In deeply conservative Saudi Arabia the religious police once elicited terror, chasing men and women out of malls to pray and berating anyone seen mingling with the opposite sex.
However, the stick-wielding guardians of public morality have watched gloomily as in recent years their country eased some social restrictions — especially for women — and grumble bitterly at the changing times.
“Anything I should ban is now allowed, so I quit,” said Faisal, a former officer, who asked to use a pseudonym to protect his identity.
Saudi Arabia, home to the two holiest Muslim sites, has long been associated with a rigid branch of Islam known as Wahhabism.
The notorious morality police — officially titled the Commission for the Promotion of Virtue and the Prevention of Vice, but known simply as the mutawa — were previously tasked with enforcing the observance of Islamic moral law.
That included overseeing any action considered immoral, from drug trafficking to bootleg smuggling down to monitoring social behavior, including the strict segregation of the sexes.
However, the force was sidelined in 2016, as the oil-rich Arab kingdom tried to shake off its austere and ultra-sexist image.
Some restrictions have been eased on women’s rights, allowing them to drive, attend sports events and concerts alongside men, and obtain passports without the approval of a male guardian.
The mutawa has been “deprived of all its prerogatives” and “no longer has a clear role,” said Faisal, 37, dressed in dark traditional robes.
“Before, the main authority known in Saudi Arabia was the Commission for the Promotion of Virtue. Today, the most important one is the General Entertainment Authority,” he added sarcastically.
He was referring to the government agency that organizes events, including a performance last year by Canadian pop star Justin Bieber at the Saudi Formula One Grand Prix car race and a four-day electronic music festival.
For decades, the mutawa’s agents cracked down on women who did not properly wear the abaya, an enveloping loose black dress worn over the clothes.
The rules on the abaya have now been relaxed, mixing between men and women has become more common, and businesses are no longer forced to close during the five daily prayer times.
Turki, another former mutawa agent who also asked for his name to be changed, said the institution he worked for a decade effectively “no longer exists.”
Those officers who remain do so “only for the salary,” he said.
“We no longer have the right to intervene, nor to change behaviors that were considered inappropriate,” he added.
Since becoming Saudi Arabia’s de facto leader in 2017, Crown Prince Mohammad bin Salman has sought to position himself as a champion of “moderate” Islam, even as his international reputation took a hit from the 2018 murder of journalist Jamal Khashoggi inside the Saudi consulate in Istanbul.
For writer Saud al-Katib, the reduction of the mutawa’s power constitutes a “significant and radical change.”
Many ordinary Saudis, such as Lama, a woman puffing a cigarette in the center of Riyadh, say they are not shedding tears for the agents.
“We would not have imagined smoking in the street a few years ago,” said Lama, her flowing abaya open to show her clothes beneath.

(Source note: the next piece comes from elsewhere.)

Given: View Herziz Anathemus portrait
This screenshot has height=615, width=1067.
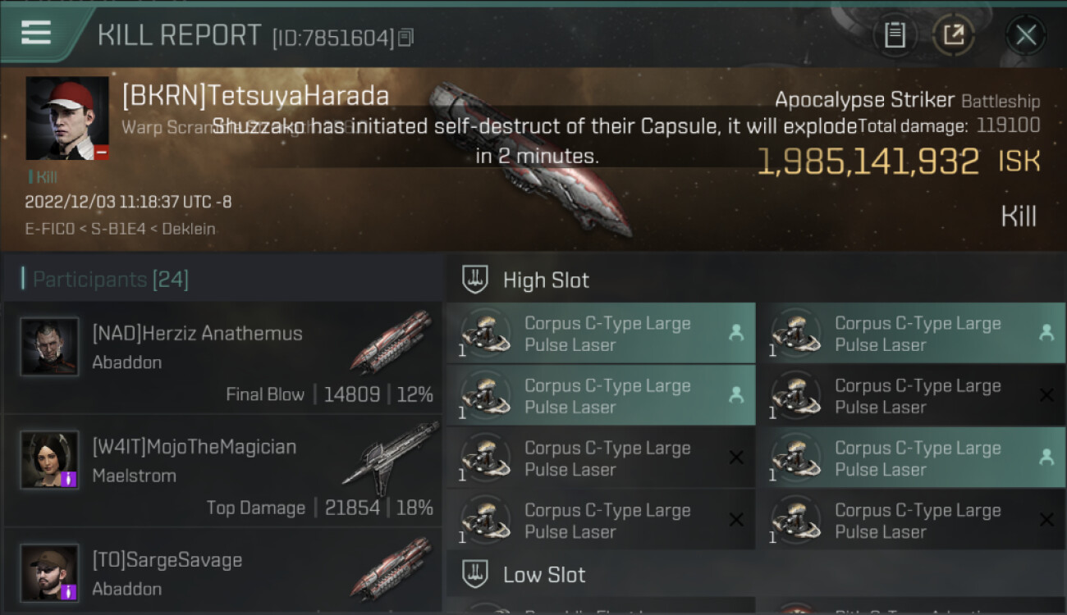Looking at the screenshot, I should pos(49,347).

“They would have hit us with their sticks,” she said laughing.
Rather than patrolling the streets, mutawa agents now spend much of their time behind their desks, developing awareness campaigns on good morals or health measures.
The mutawa is now “isolated,” a Saudi official who requested anonymity said, noting “a significant drop in the number of its employees.”
Mutawa leader Abdel Rahman al-Sanad wants to reform the force — in a country where more than half of the population is under 35 years old — and has even told a local television station the commission would recruit women.
Sanad has admitted some agents had in the past committed “abuses” and carried out work without any “experience or qualification.”
However, the authorities cannot afford to get rid of it completely, said Stephane Lacroix, an expert on the region and a professor at France’s Sciences Po university.
The mutawa are linked “to a certain Saudi identity to which many conservative Saudis adhere,” Lacroix said.
But, while some things have changed, others have not.
Although the religious police have seen their powers wane, alongside the reforms have come a crackdown on dissidents — including intellectuals and women’s rights activists.